The famed Tiger Elevator at Childrens Hospital.

Our doc, so sweet, said "I know you're working hard at it. Let's tweak some overnight basals and raise her dinnertime carb ratios. I think that will really help." And, then we talked about the Minimed recall. Some of those mysterious highs that just would not budge were probably due to that. Possibly. Who knows? As the D folk on Twitter say: "I blame diabetes!"

It took a few nights for the effects of the changes to appear. I don't like changing more than one setting. I guess I like the scientific method. Too much change...it's making me crazy. We've been up the last 2 nights, trying to figure this out. Things are looking good but sometimes lower than I'm comfortable with...especially at bedtime. Last night was actually full of good numbers...just not full of much sleep...for me. Around 11:30 pm, I checked C. She was only 73. But I know that she has consistently been rising over night. So, I hung tight. I laid down, staring at the clock. I did not even close my eyes...
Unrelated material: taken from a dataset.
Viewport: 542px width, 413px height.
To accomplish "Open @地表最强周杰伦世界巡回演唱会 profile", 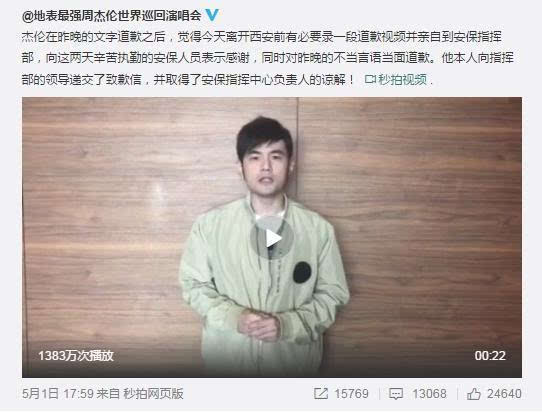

At 12 midnight, she was 77. So, okay, I thought... she's not dropping. I set the alarm for 2:00 am. She tested at 115...yay! I went back to bed without the alarm set. At about 8:30 am, her number was 126. I couldn't have asked for better numbers, all night long! (Well, I could have asked for 100 or maybe 95 at 11:30!) Good numbers, but not much sleep. What can I say?

C is growing, changing--everyday. I know her insulin needs will change too. I need to accept these changes and not fight them so much. I know this. It makes sense. I just don't like it.